5th
Class Review
Aku
tak akan bosan dan ingin terus belajar, karena kebosanan dapat mendatangkan
kemalasan dan bencana dalam hidup. Disaat orang lain terlelap dalam tidurnya,
aku kini asyik berbaur dengan sang malam, berinteraksi dengan pikiran, dan
menuangkannya kedalam catatan yang sedang ku tulis pada saat ini. Karena kita
semua tahu bahwa sukses itu membutuhkan “Proses”.

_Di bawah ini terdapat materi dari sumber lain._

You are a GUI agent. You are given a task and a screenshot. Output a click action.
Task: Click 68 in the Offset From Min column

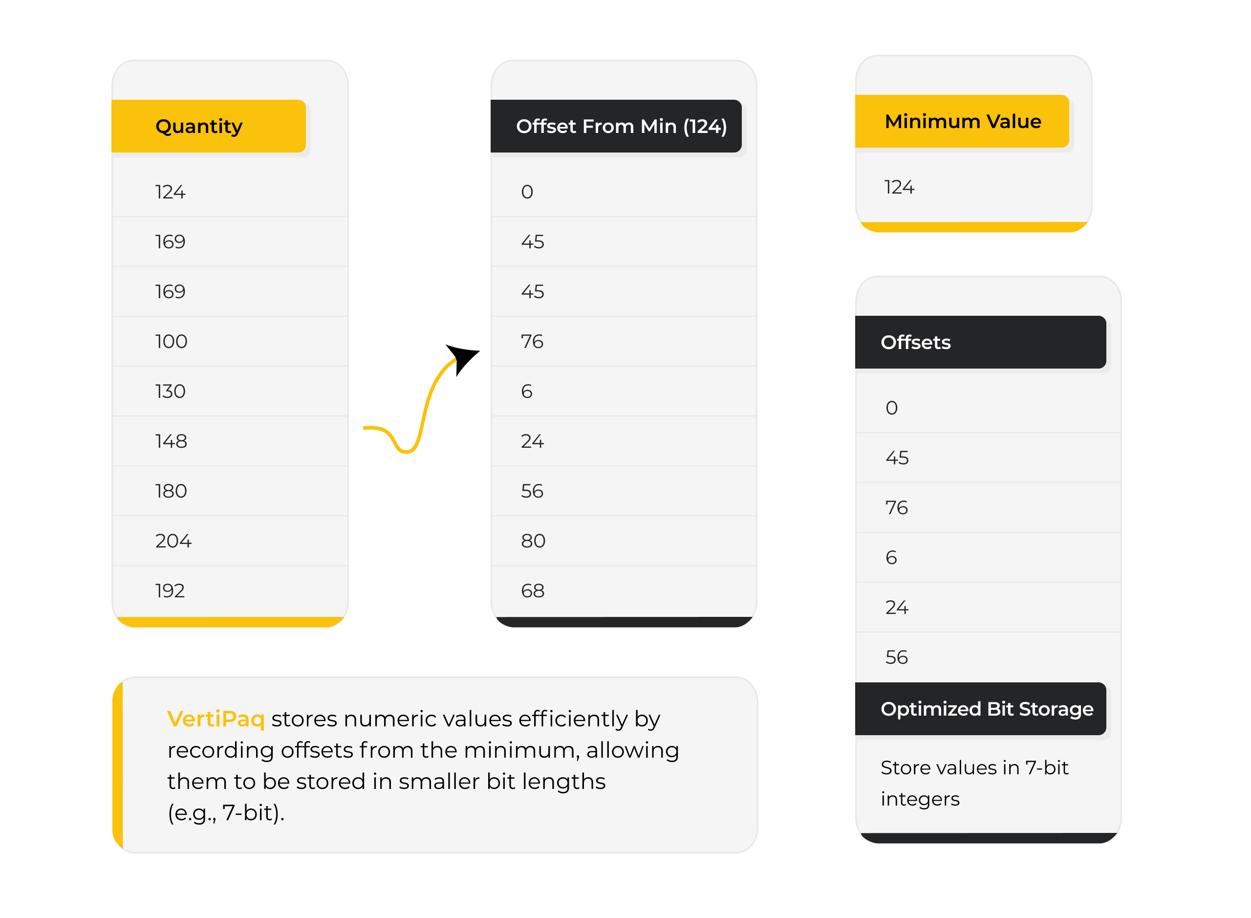click(x=532, y=591)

Inilah babak yang dapat mengantarkan kita menuju pintu kesuksesan jika kita
mencobanya dengan sungguh-sungguh.
Tidak
jarang dari kebanyakan orang tahu bahwa sukses dalam segala bidang adalah bermula
dari budaya literasi yang sering diabaikan oleh mereka. Sebagaimana
yang dikatakan oleh Prof. Dr. A. Chaedar
Alwasilah dalam bukunya Filsafat Bahasa dan Pendidikan: “Disadari atau tidak, keistimewaan
pendidikan bahasa dalam pendidikan adalah bahwa sukses dalam penguasaan bidang
studi sangat bergantung pada penguasaan bahasa lisan dan tulis atau literasi,
karena pembelajaran segala bidang studi mesti menggunakan medium bahasa. Dengan
demikian, pendidikan bahasa (ibu, nasional, dan asing) mesti ditangani secara
profesional demi suksesnya pendidikan nasional.”[1]
Melihat
realita budaya literasi dalam konteks keindonesiaan yang masih tertinggal
dengan negara-negara lain di belahan bumi ini, maka konsep berpikir kritis
harus terus dikembangkan serta dilatih di dalam kelas maupun di luar kelas.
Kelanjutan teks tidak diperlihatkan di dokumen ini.